In private, the Obama administration has reportedly told Israel that it will not support a push to make Israel sign the NPT or pledge to participate in a nuclear-free zone. Publicly, it has stated that its policy on the Israeli nuclear question remains unchanged. But the current administration is apparently willing to hear Egypt out on the issue.

An unnamed U.S. official told the Wall Street Journal prior to this year’s conference that the future American position will “go beyond what the U.S. has been willing to do before” on the nuclear-free zone. Secretary of State Hillary Clinton in May also hinted that the United States was “prepared to support practical measures to move us toward achieving that objective.”

But most experts doubt the U.S. administration will press Israel to make any nuclear arms commitments before tangible peace is achieved in the region that would ease Israel’s security concerns.
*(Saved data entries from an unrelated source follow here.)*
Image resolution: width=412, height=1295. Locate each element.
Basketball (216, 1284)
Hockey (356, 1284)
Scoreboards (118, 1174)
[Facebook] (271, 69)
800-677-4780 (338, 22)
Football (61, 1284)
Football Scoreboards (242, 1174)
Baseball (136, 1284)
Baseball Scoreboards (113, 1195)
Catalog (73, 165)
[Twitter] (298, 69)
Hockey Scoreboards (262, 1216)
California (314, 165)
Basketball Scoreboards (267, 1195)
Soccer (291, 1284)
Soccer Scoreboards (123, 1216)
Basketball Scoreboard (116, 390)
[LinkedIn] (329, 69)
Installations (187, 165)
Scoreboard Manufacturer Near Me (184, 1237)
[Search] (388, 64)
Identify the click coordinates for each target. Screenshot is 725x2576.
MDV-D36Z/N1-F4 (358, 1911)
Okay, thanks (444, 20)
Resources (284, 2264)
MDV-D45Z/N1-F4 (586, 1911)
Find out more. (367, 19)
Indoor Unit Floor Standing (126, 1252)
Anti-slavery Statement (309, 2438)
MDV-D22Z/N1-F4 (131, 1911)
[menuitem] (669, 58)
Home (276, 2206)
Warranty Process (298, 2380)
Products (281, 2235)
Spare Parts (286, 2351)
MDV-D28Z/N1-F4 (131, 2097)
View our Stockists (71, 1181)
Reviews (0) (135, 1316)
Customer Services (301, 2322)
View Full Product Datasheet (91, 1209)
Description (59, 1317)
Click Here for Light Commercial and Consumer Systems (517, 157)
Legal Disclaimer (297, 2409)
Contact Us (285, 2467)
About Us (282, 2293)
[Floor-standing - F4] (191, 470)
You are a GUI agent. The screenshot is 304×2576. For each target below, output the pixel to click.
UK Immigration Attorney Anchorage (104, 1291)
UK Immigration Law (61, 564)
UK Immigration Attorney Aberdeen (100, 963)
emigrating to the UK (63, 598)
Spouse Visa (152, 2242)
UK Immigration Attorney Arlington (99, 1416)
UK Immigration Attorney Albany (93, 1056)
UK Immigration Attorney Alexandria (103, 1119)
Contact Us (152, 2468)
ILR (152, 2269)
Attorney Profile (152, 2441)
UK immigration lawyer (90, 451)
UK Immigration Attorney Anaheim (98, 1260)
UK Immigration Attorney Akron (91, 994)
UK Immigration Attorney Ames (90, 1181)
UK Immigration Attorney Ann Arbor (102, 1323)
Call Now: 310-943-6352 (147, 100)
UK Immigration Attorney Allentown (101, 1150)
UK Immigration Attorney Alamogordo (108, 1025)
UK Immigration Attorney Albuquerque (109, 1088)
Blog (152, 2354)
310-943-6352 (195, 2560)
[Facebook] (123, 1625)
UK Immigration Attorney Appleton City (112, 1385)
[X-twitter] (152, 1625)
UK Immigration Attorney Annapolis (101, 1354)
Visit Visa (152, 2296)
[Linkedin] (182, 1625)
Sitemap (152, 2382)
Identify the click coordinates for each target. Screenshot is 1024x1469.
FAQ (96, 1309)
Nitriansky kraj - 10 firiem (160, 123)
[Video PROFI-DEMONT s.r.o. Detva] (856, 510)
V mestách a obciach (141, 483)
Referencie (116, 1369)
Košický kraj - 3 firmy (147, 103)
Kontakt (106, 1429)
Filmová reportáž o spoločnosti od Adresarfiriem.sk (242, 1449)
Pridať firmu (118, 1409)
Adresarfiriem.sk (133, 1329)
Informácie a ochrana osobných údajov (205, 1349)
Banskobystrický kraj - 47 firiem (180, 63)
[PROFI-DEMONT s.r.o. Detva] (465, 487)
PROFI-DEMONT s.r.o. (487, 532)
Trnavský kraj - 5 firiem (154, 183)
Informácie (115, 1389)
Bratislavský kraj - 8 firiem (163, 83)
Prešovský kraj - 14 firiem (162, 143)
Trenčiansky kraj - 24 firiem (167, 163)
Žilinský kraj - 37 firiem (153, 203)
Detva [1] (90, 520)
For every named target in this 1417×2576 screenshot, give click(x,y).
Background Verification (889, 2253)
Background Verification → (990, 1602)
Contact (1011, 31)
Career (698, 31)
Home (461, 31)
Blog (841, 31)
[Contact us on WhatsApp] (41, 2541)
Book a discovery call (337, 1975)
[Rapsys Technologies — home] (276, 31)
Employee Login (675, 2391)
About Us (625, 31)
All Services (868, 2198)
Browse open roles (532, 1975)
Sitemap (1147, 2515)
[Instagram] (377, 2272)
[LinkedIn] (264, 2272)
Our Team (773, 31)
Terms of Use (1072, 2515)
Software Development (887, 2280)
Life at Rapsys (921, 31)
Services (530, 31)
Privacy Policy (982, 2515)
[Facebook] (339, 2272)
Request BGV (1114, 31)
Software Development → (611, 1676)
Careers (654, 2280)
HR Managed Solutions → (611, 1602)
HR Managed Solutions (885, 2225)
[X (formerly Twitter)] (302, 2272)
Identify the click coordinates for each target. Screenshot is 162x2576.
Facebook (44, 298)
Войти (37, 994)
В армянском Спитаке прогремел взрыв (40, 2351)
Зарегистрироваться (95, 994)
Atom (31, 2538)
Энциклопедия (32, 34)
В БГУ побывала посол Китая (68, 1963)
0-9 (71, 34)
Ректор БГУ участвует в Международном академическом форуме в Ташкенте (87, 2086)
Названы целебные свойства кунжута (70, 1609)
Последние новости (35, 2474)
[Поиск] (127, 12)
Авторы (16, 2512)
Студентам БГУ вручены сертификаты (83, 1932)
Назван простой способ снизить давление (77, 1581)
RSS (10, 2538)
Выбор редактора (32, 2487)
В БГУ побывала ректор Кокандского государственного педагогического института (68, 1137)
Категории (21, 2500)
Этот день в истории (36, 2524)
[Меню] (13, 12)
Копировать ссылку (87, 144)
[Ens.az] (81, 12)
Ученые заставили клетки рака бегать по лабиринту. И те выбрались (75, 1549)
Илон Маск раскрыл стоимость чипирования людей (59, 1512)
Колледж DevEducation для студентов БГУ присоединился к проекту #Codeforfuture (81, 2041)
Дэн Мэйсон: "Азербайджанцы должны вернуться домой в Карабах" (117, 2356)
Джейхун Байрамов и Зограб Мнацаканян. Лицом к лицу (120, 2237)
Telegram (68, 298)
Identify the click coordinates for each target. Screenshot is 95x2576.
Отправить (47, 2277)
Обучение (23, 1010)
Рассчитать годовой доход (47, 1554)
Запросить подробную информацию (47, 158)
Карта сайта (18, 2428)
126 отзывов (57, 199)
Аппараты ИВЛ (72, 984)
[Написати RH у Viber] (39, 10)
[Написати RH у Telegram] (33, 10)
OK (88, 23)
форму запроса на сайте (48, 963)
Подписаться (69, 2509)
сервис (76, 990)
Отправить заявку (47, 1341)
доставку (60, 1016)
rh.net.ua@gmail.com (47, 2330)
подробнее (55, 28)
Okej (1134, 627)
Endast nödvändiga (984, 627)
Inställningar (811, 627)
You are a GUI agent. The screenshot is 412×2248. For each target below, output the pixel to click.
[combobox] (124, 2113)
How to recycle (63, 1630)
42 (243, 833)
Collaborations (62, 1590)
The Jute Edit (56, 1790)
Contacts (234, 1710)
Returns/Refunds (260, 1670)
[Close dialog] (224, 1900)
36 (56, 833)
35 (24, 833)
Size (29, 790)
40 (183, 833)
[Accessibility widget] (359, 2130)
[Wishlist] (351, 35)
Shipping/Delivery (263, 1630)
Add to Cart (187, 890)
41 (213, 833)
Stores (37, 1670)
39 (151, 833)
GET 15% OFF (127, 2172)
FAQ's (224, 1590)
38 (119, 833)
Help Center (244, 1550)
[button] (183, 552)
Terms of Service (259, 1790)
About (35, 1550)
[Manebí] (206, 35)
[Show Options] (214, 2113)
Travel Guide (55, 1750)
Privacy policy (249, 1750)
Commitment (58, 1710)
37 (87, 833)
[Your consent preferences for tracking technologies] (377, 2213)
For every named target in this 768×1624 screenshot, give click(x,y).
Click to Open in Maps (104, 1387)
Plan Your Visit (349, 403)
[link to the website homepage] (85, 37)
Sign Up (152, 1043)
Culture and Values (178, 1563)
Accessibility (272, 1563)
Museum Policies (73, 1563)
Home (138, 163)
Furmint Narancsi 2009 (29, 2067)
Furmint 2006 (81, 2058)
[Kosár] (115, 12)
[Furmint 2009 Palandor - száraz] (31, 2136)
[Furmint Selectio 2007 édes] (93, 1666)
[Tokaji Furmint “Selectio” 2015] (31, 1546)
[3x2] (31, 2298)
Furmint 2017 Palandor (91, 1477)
“The Israeli case gets treated differently partly because it’s a fait accompli,” Spector explained. “There is nothing we can do about it. They are a very close ally, they are one of the few democracies in the region, and they are very westernized. We have a very strong affinity to Israel, and there is a sense that these weapons are not being used as a political tool to advance their interests in the region.

“This is a legitimate issue, and it’s one the U.S. is trying to work out a solution for,” Spector added. “But it’s been difficult. It’s clear that the path to a WMD-free zone is long and arduous, but all the states in the region officially support it.”

Kimball of the Arms Control Association said that the United States generally supports a conference to discuss the issue but won’t endorse a formal convention or treaty to achieve a WMD-free zone, agreeing that such a move would simply be premature.

“Many of these countries just haven’t set down and talked to each other, period,” Kimball pointed out. “Some states don’t recognize Israel as a sovereign state. Israel is openly threatening Iran with military strikes if it doesn’t stop its uranium enrichment program. There are difficulties that prevent countries from sitting down in an adult fashion and actually having a negotiation.”

About the Author

Michael Coleman is a contributing writer for The Washington Diplomat.